What is required
Down to the last line, print the entries below exactly, and keep every picture out of the copy.

Records from a collection:
╔══
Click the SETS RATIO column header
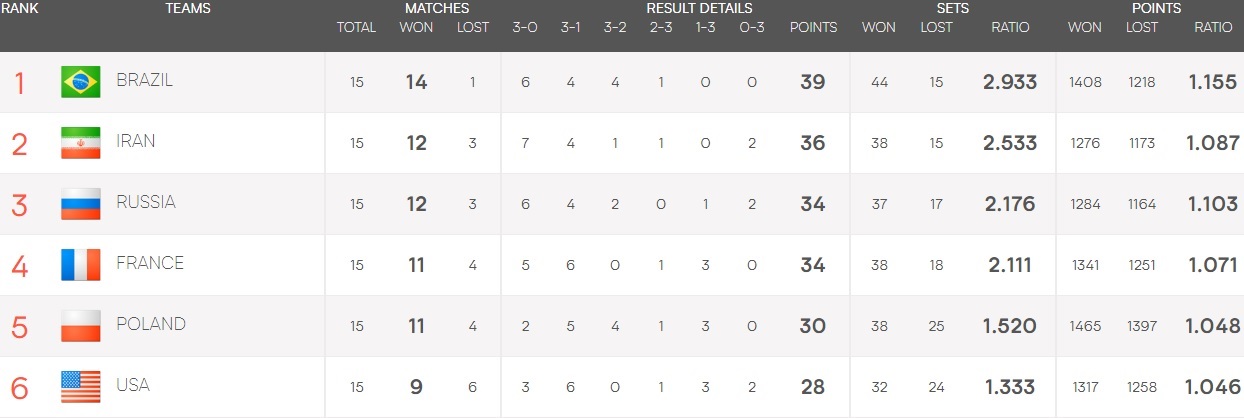 [x=1010, y=27]
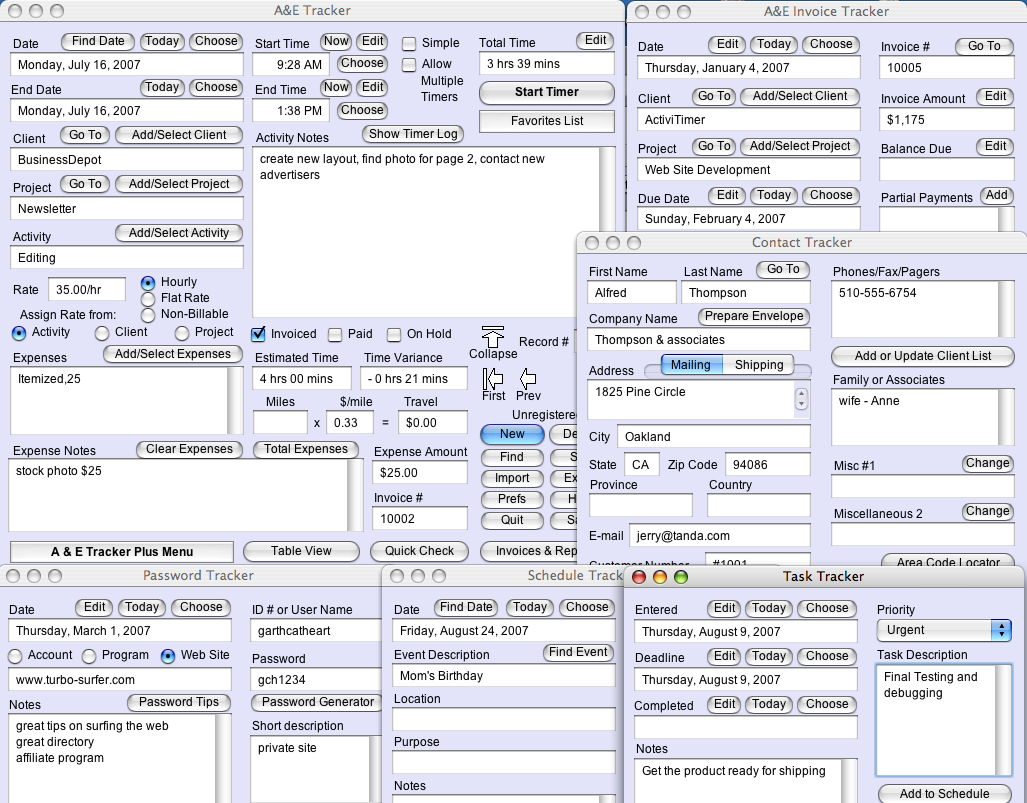The image size is (1027, 803).
Task: Check the Simple option checkbox
Action: [409, 44]
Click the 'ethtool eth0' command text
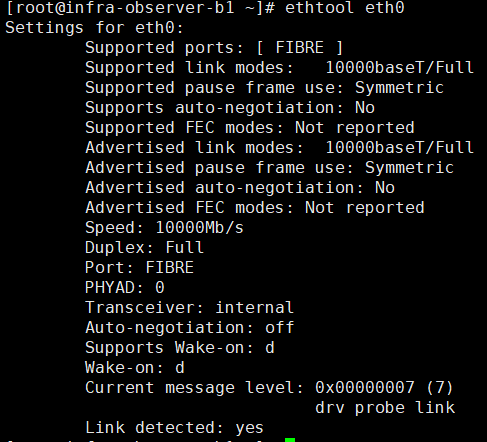The height and width of the screenshot is (442, 487). [345, 8]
╚══
Answer below
Click the SETS RATIO column header
 [x=1010, y=27]
The image size is (1027, 803).
Task: Check the Simple option checkbox
Action: [409, 44]
Click the 'ethtool eth0' command text
The height and width of the screenshot is (442, 487). [345, 8]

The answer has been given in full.